§ Stored data entries
◇ ◇ ◇ ◇ ◇
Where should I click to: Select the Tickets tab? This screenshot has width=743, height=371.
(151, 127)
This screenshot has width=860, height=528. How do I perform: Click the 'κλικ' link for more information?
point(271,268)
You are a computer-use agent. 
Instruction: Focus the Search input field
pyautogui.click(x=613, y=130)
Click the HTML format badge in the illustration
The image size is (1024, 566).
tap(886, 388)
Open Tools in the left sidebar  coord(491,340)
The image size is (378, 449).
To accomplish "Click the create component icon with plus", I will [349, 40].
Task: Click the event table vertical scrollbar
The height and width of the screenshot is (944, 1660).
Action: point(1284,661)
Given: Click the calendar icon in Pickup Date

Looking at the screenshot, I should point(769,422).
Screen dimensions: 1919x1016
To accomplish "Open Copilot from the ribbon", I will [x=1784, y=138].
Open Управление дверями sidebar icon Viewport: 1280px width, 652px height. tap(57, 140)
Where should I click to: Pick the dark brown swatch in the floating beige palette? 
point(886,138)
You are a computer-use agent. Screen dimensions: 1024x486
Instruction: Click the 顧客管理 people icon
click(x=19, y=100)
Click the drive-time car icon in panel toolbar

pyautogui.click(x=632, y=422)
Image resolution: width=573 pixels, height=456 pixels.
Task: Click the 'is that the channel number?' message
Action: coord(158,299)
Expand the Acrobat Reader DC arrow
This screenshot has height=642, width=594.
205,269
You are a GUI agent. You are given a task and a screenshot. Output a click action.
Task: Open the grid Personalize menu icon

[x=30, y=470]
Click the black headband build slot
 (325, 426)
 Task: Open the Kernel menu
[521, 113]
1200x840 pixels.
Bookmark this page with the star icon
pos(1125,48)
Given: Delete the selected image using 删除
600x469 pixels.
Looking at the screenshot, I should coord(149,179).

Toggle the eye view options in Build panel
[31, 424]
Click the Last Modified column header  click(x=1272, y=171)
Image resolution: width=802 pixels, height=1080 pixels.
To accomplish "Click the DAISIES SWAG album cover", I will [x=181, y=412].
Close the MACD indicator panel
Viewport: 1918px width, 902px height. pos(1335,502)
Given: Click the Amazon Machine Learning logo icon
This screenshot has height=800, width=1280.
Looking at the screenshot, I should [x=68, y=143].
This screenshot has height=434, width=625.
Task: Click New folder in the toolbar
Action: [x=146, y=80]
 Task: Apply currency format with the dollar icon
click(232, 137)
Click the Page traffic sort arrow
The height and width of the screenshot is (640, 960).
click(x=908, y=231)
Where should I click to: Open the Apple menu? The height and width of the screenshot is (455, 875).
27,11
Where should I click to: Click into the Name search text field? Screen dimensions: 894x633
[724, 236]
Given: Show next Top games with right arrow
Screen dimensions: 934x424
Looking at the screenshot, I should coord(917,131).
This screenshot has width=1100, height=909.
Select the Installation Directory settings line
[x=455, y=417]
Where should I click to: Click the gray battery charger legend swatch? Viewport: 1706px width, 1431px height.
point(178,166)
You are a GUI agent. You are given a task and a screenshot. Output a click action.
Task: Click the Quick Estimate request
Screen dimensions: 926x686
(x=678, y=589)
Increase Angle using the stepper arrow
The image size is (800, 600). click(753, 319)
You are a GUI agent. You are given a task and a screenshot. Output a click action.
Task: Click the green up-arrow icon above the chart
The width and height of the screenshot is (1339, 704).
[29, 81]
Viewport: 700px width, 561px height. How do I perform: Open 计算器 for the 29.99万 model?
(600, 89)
◇ ◇ ◇ ◇ ◇
§ Exercise objective
Could you give the records above again, exactly and in full?

§ Response box
Where should I click to: Select the Tickets tab? This screenshot has width=743, height=371.
(151, 127)
This screenshot has width=860, height=528. How do I perform: Click the 'κλικ' link for more information?
point(271,268)
You are a computer-use agent. 
Instruction: Focus the Search input field
pyautogui.click(x=613, y=130)
Click the HTML format badge in the illustration
The image size is (1024, 566).
tap(886, 388)
Open Tools in the left sidebar  coord(491,340)
The image size is (378, 449).
To accomplish "Click the create component icon with plus", I will [349, 40].
Task: Click the event table vertical scrollbar
The height and width of the screenshot is (944, 1660).
Action: point(1284,661)
Given: Click the calendar icon in Pickup Date

Looking at the screenshot, I should point(769,422).
Screen dimensions: 1919x1016
To accomplish "Open Copilot from the ribbon", I will [x=1784, y=138].
Open Управление дверями sidebar icon Viewport: 1280px width, 652px height. tap(57, 140)
Where should I click to: Pick the dark brown swatch in the floating beige palette? 
point(886,138)
You are a computer-use agent. Screen dimensions: 1024x486
Instruction: Click the 顧客管理 people icon
click(x=19, y=100)
Click the drive-time car icon in panel toolbar

pyautogui.click(x=632, y=422)
Image resolution: width=573 pixels, height=456 pixels.
Task: Click the 'is that the channel number?' message
Action: coord(158,299)
Expand the Acrobat Reader DC arrow
This screenshot has height=642, width=594.
205,269
You are a GUI agent. You are given a task and a screenshot. Output a click action.
Task: Open the grid Personalize menu icon

[x=30, y=470]
Click the black headband build slot
 (325, 426)
 Task: Open the Kernel menu
[521, 113]
1200x840 pixels.
Bookmark this page with the star icon
pos(1125,48)
Given: Delete the selected image using 删除
600x469 pixels.
Looking at the screenshot, I should coord(149,179).

Toggle the eye view options in Build panel
[31, 424]
Click the Last Modified column header  click(x=1272, y=171)
Image resolution: width=802 pixels, height=1080 pixels.
To accomplish "Click the DAISIES SWAG album cover", I will [x=181, y=412].
Close the MACD indicator panel
Viewport: 1918px width, 902px height. pos(1335,502)
Given: Click the Amazon Machine Learning logo icon
This screenshot has height=800, width=1280.
Looking at the screenshot, I should [x=68, y=143].
This screenshot has height=434, width=625.
Task: Click New folder in the toolbar
Action: [x=146, y=80]
 Task: Apply currency format with the dollar icon
click(232, 137)
Click the Page traffic sort arrow
The height and width of the screenshot is (640, 960).
click(x=908, y=231)
Where should I click to: Open the Apple menu? The height and width of the screenshot is (455, 875).
27,11
Where should I click to: Click into the Name search text field? Screen dimensions: 894x633
[724, 236]
Given: Show next Top games with right arrow
Screen dimensions: 934x424
Looking at the screenshot, I should coord(917,131).
This screenshot has width=1100, height=909.
Select the Installation Directory settings line
[x=455, y=417]
Where should I click to: Click the gray battery charger legend swatch? Viewport: 1706px width, 1431px height.
point(178,166)
You are a GUI agent. You are given a task and a screenshot. Output a click action.
Task: Click the Quick Estimate request
Screen dimensions: 926x686
(x=678, y=589)
Increase Angle using the stepper arrow
The image size is (800, 600). click(753, 319)
You are a GUI agent. You are given a task and a screenshot. Output a click action.
Task: Click the green up-arrow icon above the chart
The width and height of the screenshot is (1339, 704).
[29, 81]
Viewport: 700px width, 561px height. How do I perform: Open 计算器 for the 29.99万 model?
(600, 89)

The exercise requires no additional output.